→ **THE TASK**:
Skip every picture, and output exactly the lines starting at the one with "How do I perform: Click" and running through the last line of the material below.

--------------------

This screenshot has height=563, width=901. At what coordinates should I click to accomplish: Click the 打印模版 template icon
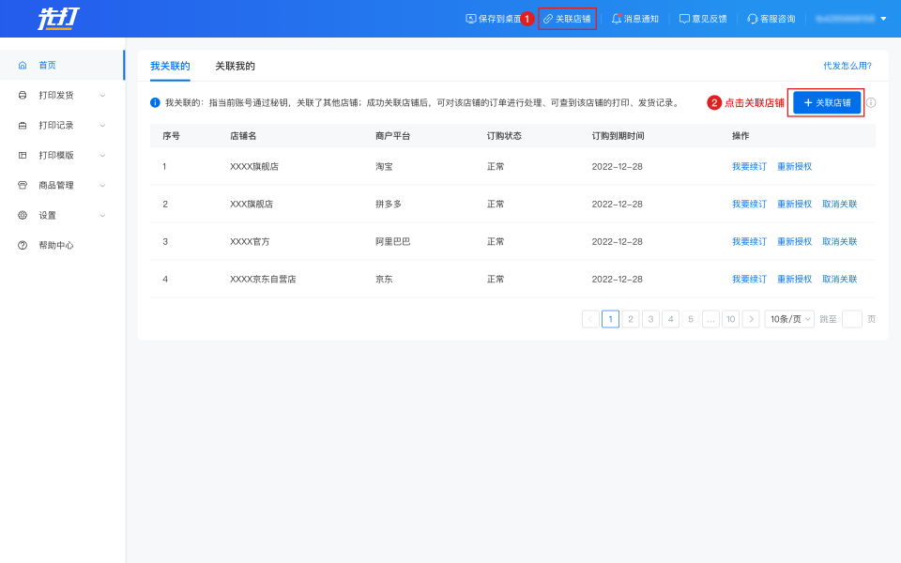coord(23,155)
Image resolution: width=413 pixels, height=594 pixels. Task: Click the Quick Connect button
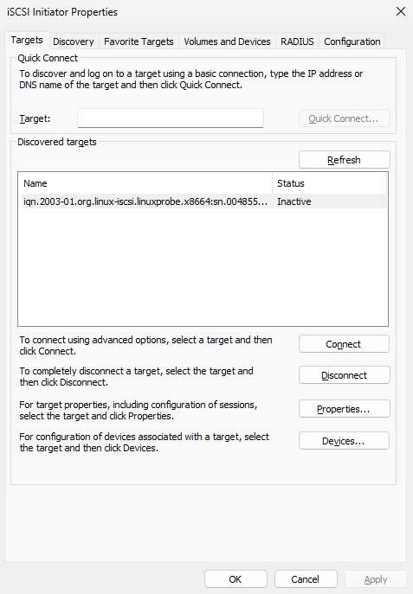(x=344, y=118)
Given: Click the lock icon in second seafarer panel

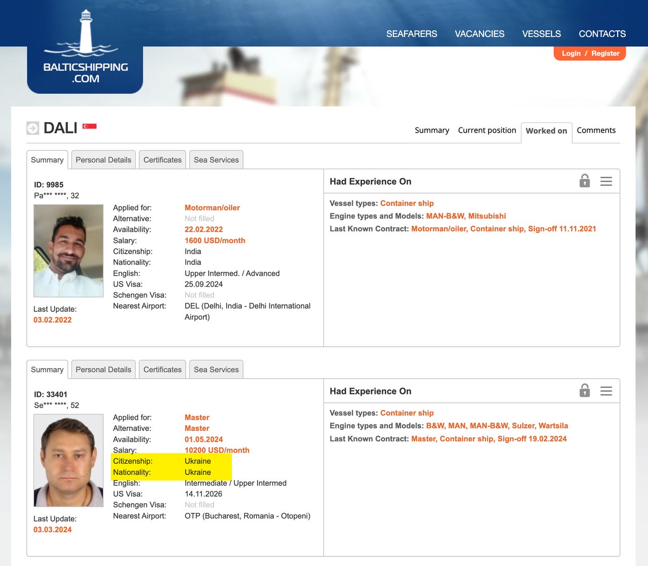Looking at the screenshot, I should pyautogui.click(x=585, y=391).
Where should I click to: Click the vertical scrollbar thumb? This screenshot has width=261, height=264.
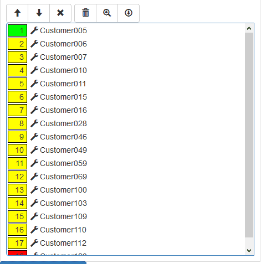click(249, 135)
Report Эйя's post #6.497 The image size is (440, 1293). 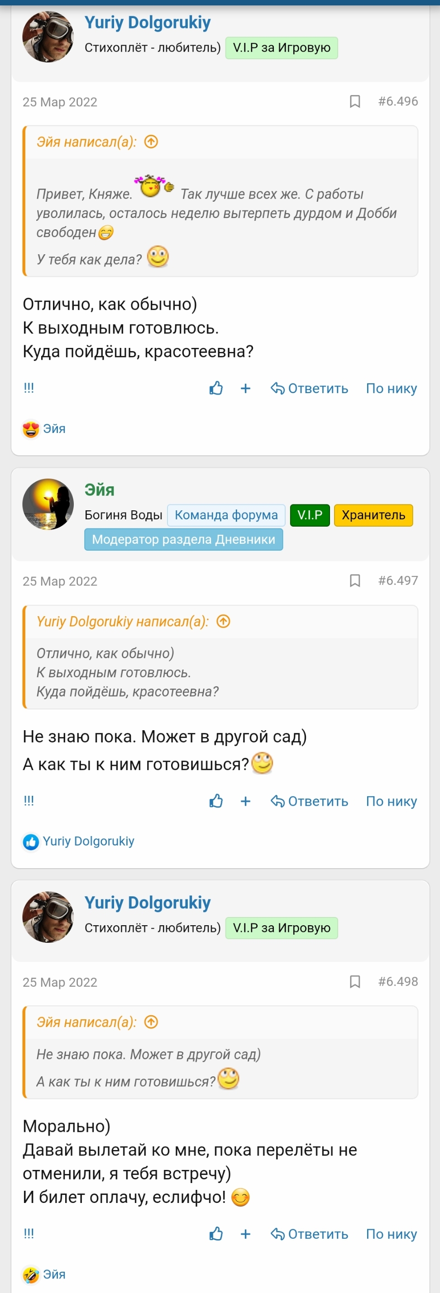click(29, 801)
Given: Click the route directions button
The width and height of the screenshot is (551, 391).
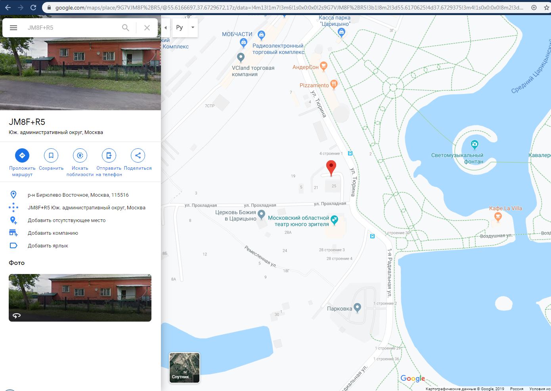Looking at the screenshot, I should [x=22, y=155].
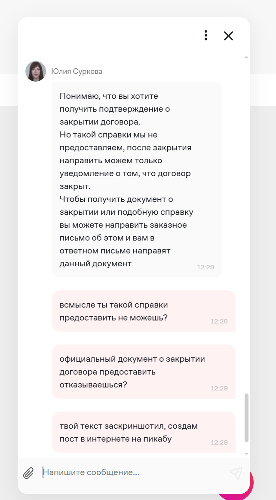Click Юлия Суркова's avatar photo
This screenshot has width=276, height=500.
tap(36, 70)
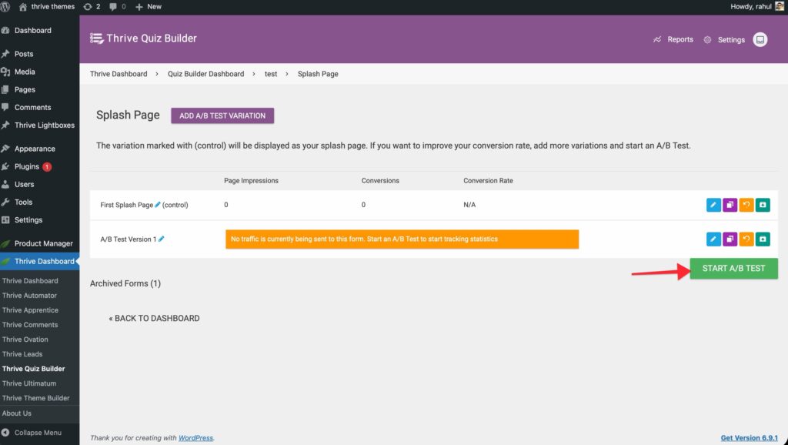Screen dimensions: 788x445
Task: Go to Quiz Builder Dashboard in the breadcrumb
Action: pos(205,74)
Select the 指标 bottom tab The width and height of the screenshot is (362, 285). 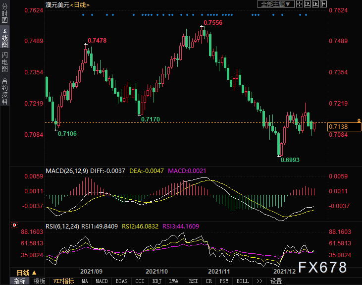(20, 281)
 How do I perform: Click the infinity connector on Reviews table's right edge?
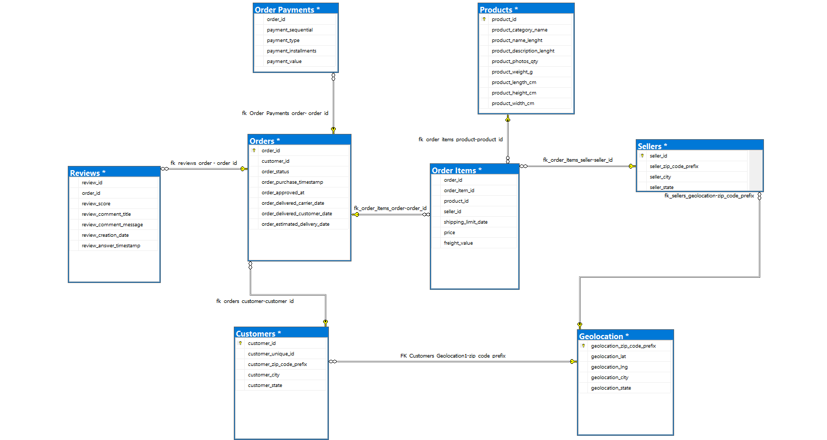click(165, 169)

--------------------

→ **OUTPUT BELOW**:
 How do I perform: Click the infinity connector on Reviews table's right edge?
click(165, 169)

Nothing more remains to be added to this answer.